Several novel agents are in phase I and II trials for a number of inflammatory/immune cell driven disorders, including PsO and RA. Based on experience, for some, it is likely that the natural evolution of investigation for many of these agents will extend to PsA, whilst safety concerns and disappointing efficacy data may halt the progression of others into the clinical domain. Table 3 lists the new compounds currently in early clinical trials in psoriatic disease and other inflammatory arthritides that have not been discussed elsewhere in this paper.

Table 3 Molecules in development for psoriasis and rheumatoid arthritis

Conclusion

The advent of biologic therapies has revolutionized the treatment of PsA and facilitated a real, meaningful, and measurable reduction in both disease progression and symptomatology. With more than a decade of safety data for TNF-alpha inhibitors, confidence in the use of biologics is increasing, and the net is being cast ever wider in the search for new biomarkers, molecular pathways, and therapeutic targets.

The impressive efficacy of TNF inhibitors in inflammatory disease has led to a significantly greater understanding of the inflammatory cascade and allowed for the identification of more direct molecular targets. Numerous agents, both biological and non-biological are in development which can precisely modulate or inhibit key molecules in the pathogenesis of inflammatory arthritis, and are showing promising results in phase II/III trials. The relative efficacy of these agents remains to be established, and, in time, head-to-head trials will be required to determine the best treatment options for patients.

The prospect of preventing radiographic damage in RA and PsA has led to a re-evaluation of how patients with inflammatory arthritides are managed—attempts are being made to identify specific phenotypic subgroups of patients who are more likely to derive benefit from selected treatments. Not only will this hasten the attainment of symptomatic relief, but could potentially reduce the economic burden imposed by ‘trial and error’ therapeutics and significantly lessen the physical and psychosocial morbidity of chronic disease.
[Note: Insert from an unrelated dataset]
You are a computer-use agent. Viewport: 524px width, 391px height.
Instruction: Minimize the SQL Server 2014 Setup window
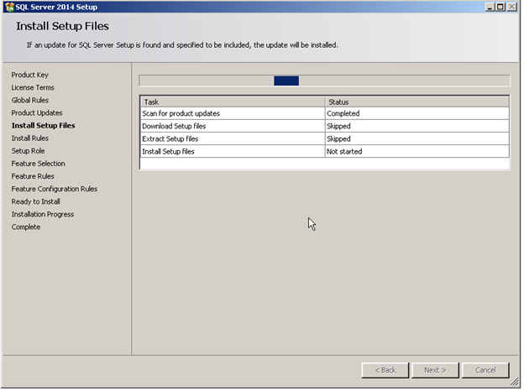point(490,7)
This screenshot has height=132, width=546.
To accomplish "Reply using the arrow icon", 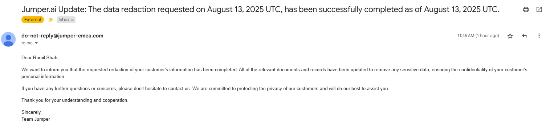I will click(525, 36).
The exciting search for the ultimate inhibitor of musculoskeletal inflammation continues, in terms of superior efficacy, safety, tolerability, mode of administration, and the ability to specifically target aberrant, pathogenic inflammatory pathways in multiple organ systems, without causing damage to healthy structures. Psoriatic disease is an ideal disease model, where aberrations in common inflammatory pathways give rise to the musculoskeletal, cutaneous and/or systemic phenotype, and is anticipated that in future, treatment options may become tailored to an individual’s clinical phenotype with the aid of imaging, serological and genetic biomarkers. The key challenge facing rheumatologists will then be how best to integrate all of the new, targeted molecules into daily practice, although the increasing armamentarium at their disposal will allow the provision of a significantly improved quality of life for many more patients.